• [TASK DESCRIPTION]: Whenever a line of the records below contains the word "title", copy that line.

• [TASK MATERIAL]:
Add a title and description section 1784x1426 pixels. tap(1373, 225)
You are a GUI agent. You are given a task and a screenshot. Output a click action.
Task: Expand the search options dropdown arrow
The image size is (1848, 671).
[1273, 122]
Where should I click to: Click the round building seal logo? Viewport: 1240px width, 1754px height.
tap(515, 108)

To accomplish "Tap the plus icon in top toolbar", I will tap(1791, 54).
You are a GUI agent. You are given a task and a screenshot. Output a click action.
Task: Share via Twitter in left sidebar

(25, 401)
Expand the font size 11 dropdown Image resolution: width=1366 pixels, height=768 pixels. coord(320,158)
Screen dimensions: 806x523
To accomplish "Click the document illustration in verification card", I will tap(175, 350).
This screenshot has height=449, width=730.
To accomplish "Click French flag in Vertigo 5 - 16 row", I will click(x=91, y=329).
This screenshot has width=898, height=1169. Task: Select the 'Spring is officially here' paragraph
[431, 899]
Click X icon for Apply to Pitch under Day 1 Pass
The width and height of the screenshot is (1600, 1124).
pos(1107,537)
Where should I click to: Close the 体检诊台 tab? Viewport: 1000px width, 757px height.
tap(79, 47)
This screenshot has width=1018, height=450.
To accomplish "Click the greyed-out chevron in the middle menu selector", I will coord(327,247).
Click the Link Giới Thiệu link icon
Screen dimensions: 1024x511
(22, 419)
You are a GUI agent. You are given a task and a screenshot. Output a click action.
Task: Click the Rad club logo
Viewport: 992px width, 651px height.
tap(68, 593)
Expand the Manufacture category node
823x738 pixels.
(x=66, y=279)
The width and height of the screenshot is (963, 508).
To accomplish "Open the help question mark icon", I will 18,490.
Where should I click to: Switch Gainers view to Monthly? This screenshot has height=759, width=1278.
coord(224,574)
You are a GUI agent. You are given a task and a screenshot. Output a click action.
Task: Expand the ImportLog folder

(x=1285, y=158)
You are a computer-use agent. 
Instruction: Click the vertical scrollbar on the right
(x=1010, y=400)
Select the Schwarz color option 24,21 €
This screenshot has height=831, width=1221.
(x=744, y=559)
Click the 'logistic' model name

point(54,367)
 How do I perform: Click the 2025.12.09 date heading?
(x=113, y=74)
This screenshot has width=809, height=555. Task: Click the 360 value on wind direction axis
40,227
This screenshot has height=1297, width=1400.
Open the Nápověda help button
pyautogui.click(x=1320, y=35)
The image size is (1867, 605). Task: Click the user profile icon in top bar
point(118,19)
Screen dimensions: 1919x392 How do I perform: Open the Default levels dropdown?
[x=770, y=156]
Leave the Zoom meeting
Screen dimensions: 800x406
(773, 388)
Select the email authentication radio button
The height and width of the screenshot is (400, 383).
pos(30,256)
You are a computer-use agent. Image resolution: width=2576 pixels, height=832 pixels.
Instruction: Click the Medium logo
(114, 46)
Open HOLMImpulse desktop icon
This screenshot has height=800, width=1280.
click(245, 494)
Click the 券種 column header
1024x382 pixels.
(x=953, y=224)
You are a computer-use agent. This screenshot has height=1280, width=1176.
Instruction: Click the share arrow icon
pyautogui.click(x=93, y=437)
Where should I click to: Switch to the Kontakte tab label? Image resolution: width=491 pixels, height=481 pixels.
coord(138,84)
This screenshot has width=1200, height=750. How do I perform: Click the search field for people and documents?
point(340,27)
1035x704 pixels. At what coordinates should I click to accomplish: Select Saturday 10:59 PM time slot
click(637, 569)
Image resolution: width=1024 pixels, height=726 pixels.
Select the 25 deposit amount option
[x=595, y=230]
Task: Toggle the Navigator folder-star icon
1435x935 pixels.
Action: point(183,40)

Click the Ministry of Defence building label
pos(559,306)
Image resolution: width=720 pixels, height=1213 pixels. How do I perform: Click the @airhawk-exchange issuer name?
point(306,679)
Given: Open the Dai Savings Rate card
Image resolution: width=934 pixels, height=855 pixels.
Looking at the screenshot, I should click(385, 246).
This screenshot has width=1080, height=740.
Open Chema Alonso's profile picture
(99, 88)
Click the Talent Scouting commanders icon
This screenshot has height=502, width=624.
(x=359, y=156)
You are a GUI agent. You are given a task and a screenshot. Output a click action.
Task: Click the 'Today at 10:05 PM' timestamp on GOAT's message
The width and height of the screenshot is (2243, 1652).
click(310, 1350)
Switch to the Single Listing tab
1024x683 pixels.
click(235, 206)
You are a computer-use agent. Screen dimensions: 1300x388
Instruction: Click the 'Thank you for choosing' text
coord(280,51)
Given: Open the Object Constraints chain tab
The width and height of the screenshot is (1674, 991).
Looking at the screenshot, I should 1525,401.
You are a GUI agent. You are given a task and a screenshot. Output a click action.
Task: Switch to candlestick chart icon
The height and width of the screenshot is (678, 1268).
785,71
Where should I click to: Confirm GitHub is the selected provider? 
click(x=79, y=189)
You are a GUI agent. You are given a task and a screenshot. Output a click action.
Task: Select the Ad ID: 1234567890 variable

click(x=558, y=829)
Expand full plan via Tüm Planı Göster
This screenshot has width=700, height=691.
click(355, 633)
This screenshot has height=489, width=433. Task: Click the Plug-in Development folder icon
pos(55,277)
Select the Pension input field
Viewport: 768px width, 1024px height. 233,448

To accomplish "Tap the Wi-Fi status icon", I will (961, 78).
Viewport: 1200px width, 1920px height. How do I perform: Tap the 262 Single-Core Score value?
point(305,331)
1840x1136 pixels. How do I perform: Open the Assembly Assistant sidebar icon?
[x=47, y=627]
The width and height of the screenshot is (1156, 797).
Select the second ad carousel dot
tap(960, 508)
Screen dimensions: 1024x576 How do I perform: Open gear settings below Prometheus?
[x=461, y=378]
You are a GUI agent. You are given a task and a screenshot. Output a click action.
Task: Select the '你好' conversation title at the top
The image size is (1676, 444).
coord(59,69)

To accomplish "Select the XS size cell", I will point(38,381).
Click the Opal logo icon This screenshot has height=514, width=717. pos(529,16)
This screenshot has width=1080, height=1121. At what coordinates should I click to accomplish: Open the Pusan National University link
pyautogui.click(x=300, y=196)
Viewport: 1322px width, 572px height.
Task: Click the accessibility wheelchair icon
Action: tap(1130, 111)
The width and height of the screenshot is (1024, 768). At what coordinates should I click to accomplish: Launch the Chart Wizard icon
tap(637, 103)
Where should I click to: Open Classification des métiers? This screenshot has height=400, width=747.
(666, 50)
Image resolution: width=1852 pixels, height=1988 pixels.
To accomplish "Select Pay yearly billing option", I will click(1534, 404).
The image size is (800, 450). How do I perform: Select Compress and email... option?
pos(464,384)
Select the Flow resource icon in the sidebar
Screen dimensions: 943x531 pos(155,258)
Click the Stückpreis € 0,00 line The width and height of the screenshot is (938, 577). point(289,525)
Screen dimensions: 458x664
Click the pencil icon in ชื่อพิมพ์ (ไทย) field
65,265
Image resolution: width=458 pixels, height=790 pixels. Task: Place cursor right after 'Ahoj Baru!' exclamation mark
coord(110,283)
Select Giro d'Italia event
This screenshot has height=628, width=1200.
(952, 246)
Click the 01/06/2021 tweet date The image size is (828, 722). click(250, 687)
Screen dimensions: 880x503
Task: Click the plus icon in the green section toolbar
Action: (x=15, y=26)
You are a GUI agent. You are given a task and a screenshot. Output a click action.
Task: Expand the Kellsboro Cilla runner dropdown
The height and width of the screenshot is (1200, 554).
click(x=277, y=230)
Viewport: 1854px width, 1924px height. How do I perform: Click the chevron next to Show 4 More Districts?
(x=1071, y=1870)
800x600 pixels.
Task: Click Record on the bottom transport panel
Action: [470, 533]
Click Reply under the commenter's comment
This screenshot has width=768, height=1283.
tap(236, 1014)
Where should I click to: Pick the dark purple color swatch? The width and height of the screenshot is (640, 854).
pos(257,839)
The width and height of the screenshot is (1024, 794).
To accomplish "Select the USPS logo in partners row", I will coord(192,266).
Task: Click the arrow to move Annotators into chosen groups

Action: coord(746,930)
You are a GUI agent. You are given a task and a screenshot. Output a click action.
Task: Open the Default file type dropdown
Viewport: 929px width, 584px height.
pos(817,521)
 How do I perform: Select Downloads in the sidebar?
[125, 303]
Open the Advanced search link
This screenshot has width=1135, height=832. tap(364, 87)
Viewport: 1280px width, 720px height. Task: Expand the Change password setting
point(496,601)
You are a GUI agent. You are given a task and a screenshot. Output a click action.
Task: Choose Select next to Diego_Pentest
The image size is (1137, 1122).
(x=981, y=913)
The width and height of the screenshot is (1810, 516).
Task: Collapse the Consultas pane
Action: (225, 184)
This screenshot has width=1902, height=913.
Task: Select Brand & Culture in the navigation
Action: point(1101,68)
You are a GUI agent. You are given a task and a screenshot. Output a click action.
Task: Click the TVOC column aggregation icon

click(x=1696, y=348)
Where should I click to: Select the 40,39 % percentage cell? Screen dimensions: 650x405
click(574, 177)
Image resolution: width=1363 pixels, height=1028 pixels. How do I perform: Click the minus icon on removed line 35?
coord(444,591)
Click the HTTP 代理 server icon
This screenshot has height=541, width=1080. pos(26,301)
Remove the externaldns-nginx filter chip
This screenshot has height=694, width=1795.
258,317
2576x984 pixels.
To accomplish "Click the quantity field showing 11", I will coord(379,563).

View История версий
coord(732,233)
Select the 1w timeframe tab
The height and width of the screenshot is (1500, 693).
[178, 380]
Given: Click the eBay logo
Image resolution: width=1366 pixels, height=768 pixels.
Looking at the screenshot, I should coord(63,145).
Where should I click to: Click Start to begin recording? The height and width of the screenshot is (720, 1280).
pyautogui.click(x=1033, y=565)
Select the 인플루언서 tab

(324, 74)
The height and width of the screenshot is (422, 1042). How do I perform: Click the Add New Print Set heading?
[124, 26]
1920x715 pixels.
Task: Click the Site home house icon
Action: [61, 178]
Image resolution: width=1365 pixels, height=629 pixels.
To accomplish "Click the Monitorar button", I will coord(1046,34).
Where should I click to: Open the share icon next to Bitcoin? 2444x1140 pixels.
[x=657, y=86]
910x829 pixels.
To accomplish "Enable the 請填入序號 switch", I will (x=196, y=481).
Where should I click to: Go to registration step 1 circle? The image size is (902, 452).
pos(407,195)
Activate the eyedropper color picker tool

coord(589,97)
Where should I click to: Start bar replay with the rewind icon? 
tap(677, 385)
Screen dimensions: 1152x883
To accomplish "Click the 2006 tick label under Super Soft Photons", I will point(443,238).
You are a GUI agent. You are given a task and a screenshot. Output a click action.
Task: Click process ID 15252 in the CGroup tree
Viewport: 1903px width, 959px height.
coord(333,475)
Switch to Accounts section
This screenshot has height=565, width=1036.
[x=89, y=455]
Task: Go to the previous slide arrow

• [RESPONSE TO THIS TASK]:
Add a title and description section 1784x1426 pixels. tap(1373, 225)
Task: Select the '你好' conversation title at the top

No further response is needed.